When MPs take up their elected seats they have to swear an oath of allegiance to  “Queen Elizabeth the Second, her heirs and successors”. In earlier times, if anyone refused, they went to jail. Today, if they refuse, they get fined £500 a day until they agree. So they don’t refuse! Benn got round it by adding an explanation and the words “under protest” to the oath: So it was:

“As a committed republican, under protest, I take the oath required of me by law under the Parliamentary Oaths Act 1866 to allow me to represent my constituency: I, Tony Benn, under protest, do solemnly and sincerely declare and affirm, etc., etc.”

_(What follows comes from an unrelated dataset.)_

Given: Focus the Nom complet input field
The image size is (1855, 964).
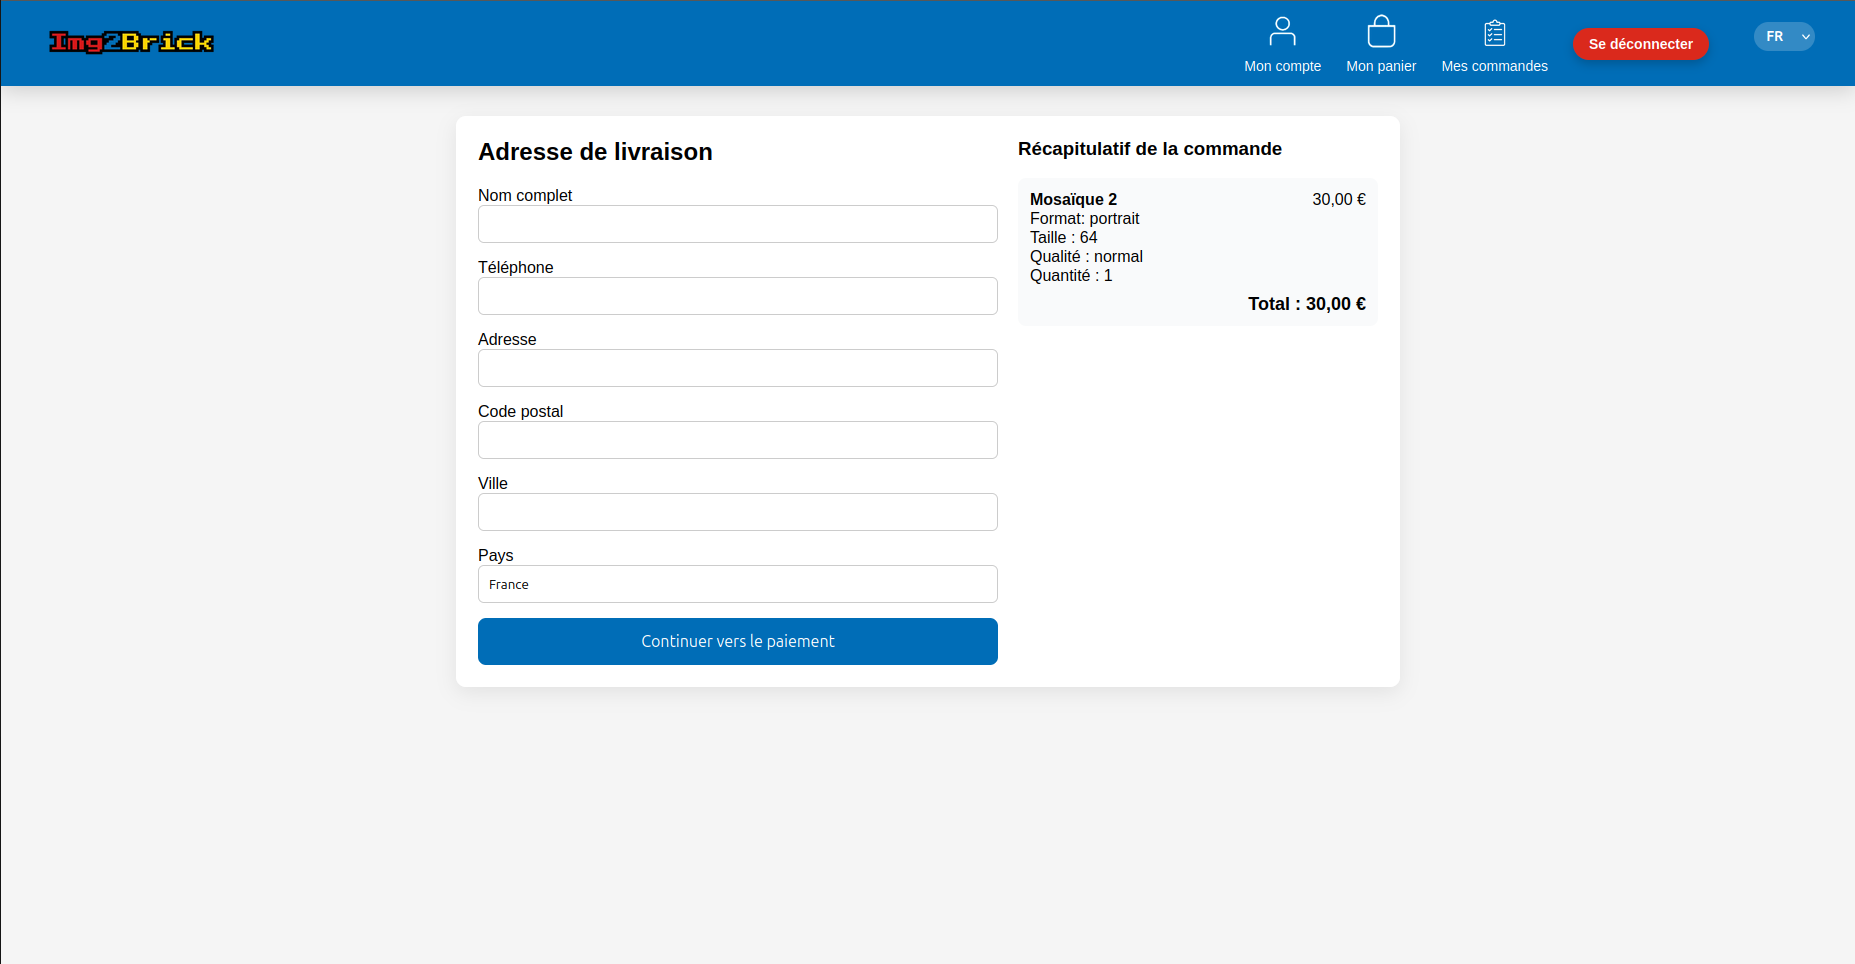Looking at the screenshot, I should (737, 224).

There’s a brilliant video somewhere of him doing that! No surprise, then, that when describing the opening of parliament for a BBC television documentary he pointed out:

“When the Queen came that day and sat on the red carpet she was sitting just above the spot where Charles I stood trial and was condemned to death by the Commons.”

And even when he was being mischievous, there was a political point to be made:

“There’s an absolute hierarchy of lavatories in the Houses of Parliament: the bishops have their own lavatory, so do the peers, and the peeresses. There are separate lavatories for members and others for lady members. There are male and female staff lavatories. They even have lavatories for gentlemen. But it all ends up in the same place.”

But he wasn’t being mischievous when, in 1981, at the height of his inspirational powers, he passionately urged the Labour Party conference to face the truth:

“We tried to make capitalism work with good and humane Labour governments and we haven’t succeeded. Because it can’t work. Because it rests on injustice.”

When Thatcher resigned he didn’t see why there should be any difficulty repealing Thatcherite laws, although Thatcherite ideas in people’s heads, he thought, would take longer to erase. So he told the House of Commons he had “a little Bill” to bring forward: “It’s called the Margaret Thatcher Global Repeal Bill.” Well, it didn’t pass, and Blair took the ideas of Thatcherism and ran with them, imposing them on his own party in the process.

It is this we’re left to deal with, to reverse. And how we’re going to do it – and how we’re going to do it without Tony Benn – I don’t know. But we will have to try.